Upgrading HDP Manually
Also available as:
PDF
loading table of contents...

Configuring and Upgrading Apache Spark

[Note]Note

Instructions in this section are specific to HDP-2.3.4 and later. For earlier versions of HDP, refer to the documentation that corresponds to your version.

For information about Spark version support, see the Spark - HDP Version Support table in the Spark Guide Introduction.

  1. Install Spark 1.5.2 (and, optionally, Python) on the node where you want the Spark History Server to run:

    1. su - root

    2. yum install spark_spark_2_3_4_0_3371-master -y

    3. To use Python: yum install spark_spark_2_3_4_0_3371-python

    4. conf-select create-conf-dir --package spark --stack-version spark_2_3_4_0_3371 --conf-version 0

    5. cp /etc/spark/spark_2_3_4_0_3371/0/* /etc/spark/spark_2_3_4_0_3371/0/

    6. conf-select set-conf-dir --package spark --stack-version spark_2_3_4_0_3371 --conf-version 0

    7. hdp-select set spark-client spark_2_3_4_0_3371

    8. hdp-select set spark-historyserver spark_2_3_4_0_3371

  2. Stop the Spark history-server. If you are using the Spark thrift-server, stop the thrift-server.

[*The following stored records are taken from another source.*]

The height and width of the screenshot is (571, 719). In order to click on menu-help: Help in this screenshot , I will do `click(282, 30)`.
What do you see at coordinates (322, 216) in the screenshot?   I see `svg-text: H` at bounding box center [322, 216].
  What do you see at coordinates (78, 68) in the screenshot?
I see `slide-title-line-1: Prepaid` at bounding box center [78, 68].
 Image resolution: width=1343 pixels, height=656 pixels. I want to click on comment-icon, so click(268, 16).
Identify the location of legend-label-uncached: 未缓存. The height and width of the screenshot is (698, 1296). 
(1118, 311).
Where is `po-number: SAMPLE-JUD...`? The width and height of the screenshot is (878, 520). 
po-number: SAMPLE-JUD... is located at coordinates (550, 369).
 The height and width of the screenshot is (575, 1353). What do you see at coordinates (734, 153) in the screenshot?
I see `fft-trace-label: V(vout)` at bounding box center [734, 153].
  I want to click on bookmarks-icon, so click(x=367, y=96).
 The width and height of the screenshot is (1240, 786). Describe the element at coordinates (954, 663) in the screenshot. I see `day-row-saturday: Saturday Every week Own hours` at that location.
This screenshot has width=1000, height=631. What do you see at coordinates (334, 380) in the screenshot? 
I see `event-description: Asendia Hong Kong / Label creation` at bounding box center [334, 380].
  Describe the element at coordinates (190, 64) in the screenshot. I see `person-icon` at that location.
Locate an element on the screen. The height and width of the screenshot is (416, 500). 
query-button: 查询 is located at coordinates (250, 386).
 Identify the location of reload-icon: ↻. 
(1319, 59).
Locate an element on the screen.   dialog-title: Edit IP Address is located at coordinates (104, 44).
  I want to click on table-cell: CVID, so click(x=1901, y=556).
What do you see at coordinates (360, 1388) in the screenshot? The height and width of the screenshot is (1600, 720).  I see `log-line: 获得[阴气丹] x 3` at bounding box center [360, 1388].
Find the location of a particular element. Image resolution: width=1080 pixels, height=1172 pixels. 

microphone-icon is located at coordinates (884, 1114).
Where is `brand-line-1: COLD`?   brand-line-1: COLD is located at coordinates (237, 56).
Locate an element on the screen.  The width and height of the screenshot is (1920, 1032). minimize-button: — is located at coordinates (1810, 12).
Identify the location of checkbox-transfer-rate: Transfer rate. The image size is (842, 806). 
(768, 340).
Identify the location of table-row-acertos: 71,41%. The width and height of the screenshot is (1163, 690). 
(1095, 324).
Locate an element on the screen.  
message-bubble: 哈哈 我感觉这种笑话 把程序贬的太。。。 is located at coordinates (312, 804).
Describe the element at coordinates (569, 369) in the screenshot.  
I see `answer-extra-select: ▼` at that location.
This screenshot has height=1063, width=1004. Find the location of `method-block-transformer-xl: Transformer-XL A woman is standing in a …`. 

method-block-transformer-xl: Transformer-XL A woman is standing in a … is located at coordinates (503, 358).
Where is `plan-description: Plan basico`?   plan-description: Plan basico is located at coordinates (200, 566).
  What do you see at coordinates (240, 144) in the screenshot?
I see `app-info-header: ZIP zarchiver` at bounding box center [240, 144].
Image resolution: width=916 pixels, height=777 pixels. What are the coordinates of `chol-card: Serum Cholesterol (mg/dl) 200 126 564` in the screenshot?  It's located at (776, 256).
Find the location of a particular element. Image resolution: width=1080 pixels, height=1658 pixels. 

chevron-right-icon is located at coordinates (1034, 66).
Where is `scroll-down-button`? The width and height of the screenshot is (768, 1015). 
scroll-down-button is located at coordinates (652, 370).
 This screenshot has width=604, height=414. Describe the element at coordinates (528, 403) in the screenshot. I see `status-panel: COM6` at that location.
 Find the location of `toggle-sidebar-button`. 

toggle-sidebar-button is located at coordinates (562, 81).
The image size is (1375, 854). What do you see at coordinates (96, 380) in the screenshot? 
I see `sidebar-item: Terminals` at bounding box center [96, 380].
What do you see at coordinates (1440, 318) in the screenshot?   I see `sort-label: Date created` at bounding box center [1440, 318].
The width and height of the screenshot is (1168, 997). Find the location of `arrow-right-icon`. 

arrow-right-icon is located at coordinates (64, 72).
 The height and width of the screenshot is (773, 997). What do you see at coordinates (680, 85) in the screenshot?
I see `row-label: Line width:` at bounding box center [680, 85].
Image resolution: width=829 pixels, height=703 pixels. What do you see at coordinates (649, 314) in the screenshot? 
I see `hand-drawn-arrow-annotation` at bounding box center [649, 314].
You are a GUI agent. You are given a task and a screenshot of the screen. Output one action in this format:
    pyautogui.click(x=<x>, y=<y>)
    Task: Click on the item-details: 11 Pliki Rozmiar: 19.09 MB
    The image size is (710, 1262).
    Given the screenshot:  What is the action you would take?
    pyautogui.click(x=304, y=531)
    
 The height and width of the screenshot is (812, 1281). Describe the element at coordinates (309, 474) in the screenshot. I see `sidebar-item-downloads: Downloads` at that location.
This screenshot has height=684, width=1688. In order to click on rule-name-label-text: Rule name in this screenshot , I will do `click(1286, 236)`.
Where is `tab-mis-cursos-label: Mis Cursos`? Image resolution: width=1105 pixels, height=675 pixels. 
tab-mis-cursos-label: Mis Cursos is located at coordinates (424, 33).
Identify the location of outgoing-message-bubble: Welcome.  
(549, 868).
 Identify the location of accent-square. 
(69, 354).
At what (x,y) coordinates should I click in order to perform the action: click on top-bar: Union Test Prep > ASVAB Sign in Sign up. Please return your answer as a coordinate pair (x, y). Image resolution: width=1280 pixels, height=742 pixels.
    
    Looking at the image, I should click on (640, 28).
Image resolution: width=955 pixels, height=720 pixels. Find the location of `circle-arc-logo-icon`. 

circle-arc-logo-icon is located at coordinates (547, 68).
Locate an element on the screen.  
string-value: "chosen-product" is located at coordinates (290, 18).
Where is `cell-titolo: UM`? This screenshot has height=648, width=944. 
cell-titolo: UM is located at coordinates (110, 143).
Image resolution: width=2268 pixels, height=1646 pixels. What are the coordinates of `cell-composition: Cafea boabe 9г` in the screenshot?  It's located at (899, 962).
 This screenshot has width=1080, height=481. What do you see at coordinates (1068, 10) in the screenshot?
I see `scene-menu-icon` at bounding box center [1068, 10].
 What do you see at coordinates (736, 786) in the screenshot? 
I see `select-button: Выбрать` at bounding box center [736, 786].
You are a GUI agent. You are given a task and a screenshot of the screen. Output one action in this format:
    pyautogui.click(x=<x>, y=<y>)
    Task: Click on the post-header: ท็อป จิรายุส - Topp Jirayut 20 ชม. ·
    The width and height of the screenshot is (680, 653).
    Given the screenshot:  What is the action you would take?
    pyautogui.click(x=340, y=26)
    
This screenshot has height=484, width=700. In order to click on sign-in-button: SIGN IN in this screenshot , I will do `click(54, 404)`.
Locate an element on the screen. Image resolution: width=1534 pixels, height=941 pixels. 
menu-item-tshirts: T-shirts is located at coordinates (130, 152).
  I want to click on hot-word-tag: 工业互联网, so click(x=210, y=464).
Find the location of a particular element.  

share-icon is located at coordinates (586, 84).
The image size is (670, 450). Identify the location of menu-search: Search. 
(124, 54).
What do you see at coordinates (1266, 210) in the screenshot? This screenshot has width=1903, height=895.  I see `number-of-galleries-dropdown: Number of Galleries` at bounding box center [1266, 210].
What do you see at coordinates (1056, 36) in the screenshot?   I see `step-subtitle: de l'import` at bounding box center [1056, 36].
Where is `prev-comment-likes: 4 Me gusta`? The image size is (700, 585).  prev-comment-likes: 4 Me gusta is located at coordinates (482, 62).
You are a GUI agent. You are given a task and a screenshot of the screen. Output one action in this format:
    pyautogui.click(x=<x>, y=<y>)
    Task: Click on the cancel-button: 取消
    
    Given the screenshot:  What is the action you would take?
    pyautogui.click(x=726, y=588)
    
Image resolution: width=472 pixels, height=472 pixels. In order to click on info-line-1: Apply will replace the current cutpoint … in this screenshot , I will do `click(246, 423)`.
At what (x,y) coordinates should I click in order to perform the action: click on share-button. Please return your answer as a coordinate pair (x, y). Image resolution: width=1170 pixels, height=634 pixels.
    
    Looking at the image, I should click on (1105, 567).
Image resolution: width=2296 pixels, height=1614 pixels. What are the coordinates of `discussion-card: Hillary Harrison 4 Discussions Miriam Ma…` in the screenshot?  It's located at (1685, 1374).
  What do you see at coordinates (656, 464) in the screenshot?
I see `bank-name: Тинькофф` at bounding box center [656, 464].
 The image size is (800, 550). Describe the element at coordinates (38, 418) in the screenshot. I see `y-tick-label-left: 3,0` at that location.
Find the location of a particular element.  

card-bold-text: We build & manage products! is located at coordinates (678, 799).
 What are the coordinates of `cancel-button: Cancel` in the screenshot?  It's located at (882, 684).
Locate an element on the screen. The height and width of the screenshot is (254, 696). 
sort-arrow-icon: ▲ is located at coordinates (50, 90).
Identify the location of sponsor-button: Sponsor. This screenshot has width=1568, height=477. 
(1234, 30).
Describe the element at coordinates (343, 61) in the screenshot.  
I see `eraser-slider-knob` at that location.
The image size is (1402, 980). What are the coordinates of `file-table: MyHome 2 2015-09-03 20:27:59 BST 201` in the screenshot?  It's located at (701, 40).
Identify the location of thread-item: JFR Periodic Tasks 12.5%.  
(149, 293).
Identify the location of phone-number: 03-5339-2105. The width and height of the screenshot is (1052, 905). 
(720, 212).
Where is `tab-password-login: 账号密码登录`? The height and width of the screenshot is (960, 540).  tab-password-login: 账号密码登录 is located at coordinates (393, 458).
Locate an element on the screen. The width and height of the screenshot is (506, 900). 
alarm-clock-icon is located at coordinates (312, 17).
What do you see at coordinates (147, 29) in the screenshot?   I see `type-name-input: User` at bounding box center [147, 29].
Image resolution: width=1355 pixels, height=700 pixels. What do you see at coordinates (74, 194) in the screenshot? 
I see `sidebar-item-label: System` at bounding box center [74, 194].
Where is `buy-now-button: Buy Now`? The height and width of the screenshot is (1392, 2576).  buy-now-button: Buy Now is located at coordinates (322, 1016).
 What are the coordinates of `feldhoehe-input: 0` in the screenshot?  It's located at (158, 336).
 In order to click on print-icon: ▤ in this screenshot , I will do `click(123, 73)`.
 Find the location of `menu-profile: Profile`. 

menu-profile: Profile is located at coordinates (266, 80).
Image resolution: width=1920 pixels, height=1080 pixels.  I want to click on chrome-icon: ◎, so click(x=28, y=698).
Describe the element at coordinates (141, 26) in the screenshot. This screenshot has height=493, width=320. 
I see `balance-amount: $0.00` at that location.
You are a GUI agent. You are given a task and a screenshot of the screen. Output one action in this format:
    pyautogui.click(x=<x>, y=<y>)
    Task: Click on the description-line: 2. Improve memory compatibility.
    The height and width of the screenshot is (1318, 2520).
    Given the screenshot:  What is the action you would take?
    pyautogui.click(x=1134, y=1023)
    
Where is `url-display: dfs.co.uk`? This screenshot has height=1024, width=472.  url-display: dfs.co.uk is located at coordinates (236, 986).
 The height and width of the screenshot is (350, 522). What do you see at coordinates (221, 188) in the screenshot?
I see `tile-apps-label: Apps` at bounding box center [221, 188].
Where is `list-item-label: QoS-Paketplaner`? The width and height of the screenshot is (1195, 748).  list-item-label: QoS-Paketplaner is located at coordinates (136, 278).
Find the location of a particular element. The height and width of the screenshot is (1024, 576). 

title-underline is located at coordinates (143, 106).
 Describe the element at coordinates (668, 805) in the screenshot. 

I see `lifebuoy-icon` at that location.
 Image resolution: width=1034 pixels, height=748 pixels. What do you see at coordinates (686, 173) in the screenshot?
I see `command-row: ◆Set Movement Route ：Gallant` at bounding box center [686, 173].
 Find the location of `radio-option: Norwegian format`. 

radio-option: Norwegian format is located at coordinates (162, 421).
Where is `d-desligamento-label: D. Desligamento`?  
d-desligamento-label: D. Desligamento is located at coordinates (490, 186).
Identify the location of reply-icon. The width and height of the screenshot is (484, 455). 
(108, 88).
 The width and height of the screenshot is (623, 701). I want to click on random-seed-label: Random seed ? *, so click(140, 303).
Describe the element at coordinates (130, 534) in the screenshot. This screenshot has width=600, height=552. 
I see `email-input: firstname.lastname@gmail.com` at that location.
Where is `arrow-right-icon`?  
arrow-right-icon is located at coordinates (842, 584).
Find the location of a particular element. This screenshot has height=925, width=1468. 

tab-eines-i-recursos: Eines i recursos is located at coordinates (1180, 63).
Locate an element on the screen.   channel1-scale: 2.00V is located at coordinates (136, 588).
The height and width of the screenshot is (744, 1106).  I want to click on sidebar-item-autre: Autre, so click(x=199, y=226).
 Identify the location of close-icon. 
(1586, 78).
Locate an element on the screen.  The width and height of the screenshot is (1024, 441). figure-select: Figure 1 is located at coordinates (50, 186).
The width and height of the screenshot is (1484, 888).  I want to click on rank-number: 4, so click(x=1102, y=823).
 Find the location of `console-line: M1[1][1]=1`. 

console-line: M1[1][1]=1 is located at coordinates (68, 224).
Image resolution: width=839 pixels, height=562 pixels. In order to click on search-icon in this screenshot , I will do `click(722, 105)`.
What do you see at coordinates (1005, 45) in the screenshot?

    su - spark -c "$SPARK_HOME/sbin/stop-history-server.sh"
    su - spark -c "$SPARK_HOME/sbin/stop-thriftserver.sh"
  3. It is recommended that you run the Spark History Server on top of HDFS, not YARN ATS. Modify the Spark configuration files as follows:

    1. As the hdfs service user, create an HDFS directory called spark-history with user:spark, user group:hadoop, and permissions = 777:

      hdfs dfs -mkdir /spark-history
      hdfs dfs -chown -R spark:hadoop /spark-history
      hdfs dfs -chmod -R 777 /spark-history
    2. Edit the spark-defaults.conf file.

      Add the following properties and values:

      spark.eventLog.dir to hdfs:///spark-history
      spark.eventLog.enabled to true
      spark.history.fs.logDirectory to hdfs:///spark-history
    3. Edit the spark-thrift-sparkconf.conf file.

      Add the following properties and values:

      spark.eventLog.dir to hdfs:///spark-history
      spark.eventLog.enabled to true
      spark.history.fs.logDirectory to hdfs:///spark-history
  4. Restart the history-server:

    su - spark -c "/usr/hdp/current/spark-historyserver/sbin/start-history-server.sh"
  5. If you are using the Spark thrift-server, restart the thrift-server. See (Optional) Starting the Spark Thrift Server.

  6. Validate the Spark installation. As user spark, run the Spark Pi example in the Spark Guide.